My first solo publication, The moving home effect: A quasi experiment assessing effect of home location on the offence location, after being in the online first que nearly a year, has finally been published in the Journal of Quantitative Criminology 28(4):587-606. It was the oldest paper in the online first section (along with the paper by Light and Harris published on the same day)!

This paper was the fruits of what was basically the equivalent of my Masters thesis, and I would like to take this opportunity to thank all of the individuals whom helped me with the project, as I accidently ommitted such thanks from the paper (entirely my own fault). I would like to thank my committee members, Rob Worden, Shawn Bushway, and Janet Stamatel. I would also like to thank Robert Apel and Greg Pogarsky for useful feedback I had recieved on in class papers based on the same topic, as well as the folks in the Worden meeting group (for not only feedback but giving me motivation to do work so I had something to say!)

Rob Worden was the chair of my committee, and he deserves extra thanks not only for reviewing my work, but also for giving me a job at the Finn Institute, which otherwise I would have never had access to such data and opportunity to conduct such a project. I would also like to give thanks to the Syracuse PD and Chief Fowler for letting me use the data and reveal the PD’s identity in the publication.

I would also like to thank Alex Piquero and Cathy Widom for letting me make multiple revisions and accepting the paper for publication. For the publication itself I recieved three very excellent and thoughtful peer reviews. The excellence of the reviews were well above the norm for feedback I have otherwise encountered, and demonstrated that the reviewers not only read the paper but read it carefully. I was really happy with the improvements as well as how fair and thoughtful the reviews were. I am also very happy it was accepted for publication in JQC, it is the highest quality venue I would expect the paper to be on topic at, and if it wasn’t accepted there I was really not sure where I would send it otherwise.

In the future I will publish pre-prints online, so the publication before editing can still be publicly available to everyone. But, if you can not get a copy of this (or any of the other papers I have co-authored so far) don’t hesitate to shoot me an email for a copy of the off-print. Hopefully I have some more work to share in the new future on the blog! I currently have two papers I am working on with related topics, one with visualizing journey to crime flow data, and another paper with Emily Owens and Matthew Feedman of Cornell comparing journey to work data with journey to crime data.
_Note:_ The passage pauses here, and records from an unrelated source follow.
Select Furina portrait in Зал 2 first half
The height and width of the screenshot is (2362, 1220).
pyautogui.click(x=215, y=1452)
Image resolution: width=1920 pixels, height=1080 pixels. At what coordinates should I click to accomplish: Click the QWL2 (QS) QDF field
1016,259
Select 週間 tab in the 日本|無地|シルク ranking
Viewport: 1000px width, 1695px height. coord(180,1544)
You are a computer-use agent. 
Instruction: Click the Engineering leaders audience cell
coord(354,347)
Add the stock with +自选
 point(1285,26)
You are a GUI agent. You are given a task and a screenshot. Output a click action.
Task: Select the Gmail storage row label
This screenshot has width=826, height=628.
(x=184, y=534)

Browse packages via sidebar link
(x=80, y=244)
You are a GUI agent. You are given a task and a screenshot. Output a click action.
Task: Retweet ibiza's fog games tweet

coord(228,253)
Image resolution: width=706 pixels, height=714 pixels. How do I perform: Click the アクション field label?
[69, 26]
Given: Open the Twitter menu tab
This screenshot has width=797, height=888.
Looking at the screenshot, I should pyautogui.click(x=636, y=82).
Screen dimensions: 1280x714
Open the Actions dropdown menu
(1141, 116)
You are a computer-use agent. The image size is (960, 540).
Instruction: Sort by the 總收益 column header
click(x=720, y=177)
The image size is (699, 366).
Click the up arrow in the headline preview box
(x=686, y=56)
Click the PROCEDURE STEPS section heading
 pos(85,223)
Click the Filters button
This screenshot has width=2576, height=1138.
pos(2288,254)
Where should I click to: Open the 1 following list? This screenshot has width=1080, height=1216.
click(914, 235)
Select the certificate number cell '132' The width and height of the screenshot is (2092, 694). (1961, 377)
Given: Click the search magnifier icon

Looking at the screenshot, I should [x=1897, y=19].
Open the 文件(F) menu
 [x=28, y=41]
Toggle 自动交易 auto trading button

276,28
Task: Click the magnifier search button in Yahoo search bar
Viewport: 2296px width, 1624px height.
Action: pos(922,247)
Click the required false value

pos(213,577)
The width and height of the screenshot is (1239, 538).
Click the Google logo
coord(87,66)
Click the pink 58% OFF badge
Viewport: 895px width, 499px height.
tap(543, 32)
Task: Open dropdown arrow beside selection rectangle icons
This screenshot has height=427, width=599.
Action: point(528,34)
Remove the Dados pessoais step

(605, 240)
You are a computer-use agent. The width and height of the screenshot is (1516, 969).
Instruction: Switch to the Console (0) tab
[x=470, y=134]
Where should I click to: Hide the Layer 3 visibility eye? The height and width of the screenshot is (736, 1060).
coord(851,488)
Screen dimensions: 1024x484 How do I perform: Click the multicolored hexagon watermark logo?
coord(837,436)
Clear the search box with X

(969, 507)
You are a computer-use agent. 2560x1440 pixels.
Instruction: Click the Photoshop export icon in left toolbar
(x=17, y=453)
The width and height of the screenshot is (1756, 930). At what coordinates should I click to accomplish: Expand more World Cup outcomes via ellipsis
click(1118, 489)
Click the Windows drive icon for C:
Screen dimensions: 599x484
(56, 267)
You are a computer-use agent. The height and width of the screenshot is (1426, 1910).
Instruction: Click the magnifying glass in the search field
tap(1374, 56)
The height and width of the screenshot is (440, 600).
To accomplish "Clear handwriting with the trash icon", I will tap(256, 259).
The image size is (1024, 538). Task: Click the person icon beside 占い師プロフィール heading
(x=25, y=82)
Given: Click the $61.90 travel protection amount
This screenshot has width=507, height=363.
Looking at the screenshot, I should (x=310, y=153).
For a teaser for this paper here is the structured abstract from the paper and a graph demonstrating my estimated moving home effect.

Objectives
This study aims to test whether the home location has a causal effect on the crime location. To accomplish this the study capitalizes on the natural experiment that occurs when offender’s move, and uses a unique metric, the distance between sequential offenses, to determine if when an offender moves the offense location changes.

Methods
Using a sample of over 40,000 custodial arrests from Syracuse, NY between 2003 and 2008, this quasi-experimental design uses t test’s of mean differences, and fixed effects regression modeling to determine if moving has a significant effect on the distance between sequential offenses.

Results
This study finds that when offenders move they tend to commit crimes in locations farther away from past offences than would be expected without moving. The effect is rather small though, both in absolute terms (an elasticity coefficient of 0.02), and in relation to the effect of other independent variables (such as the time in between offenses).

Conclusions
This finding suggests that the home has an impact on where an offender will choose to commit a crime, independent of offence, neighborhood, or offender characteristics. The effect is small though, suggesting other factors may play a larger role in influencing where offenders choose to commit crime.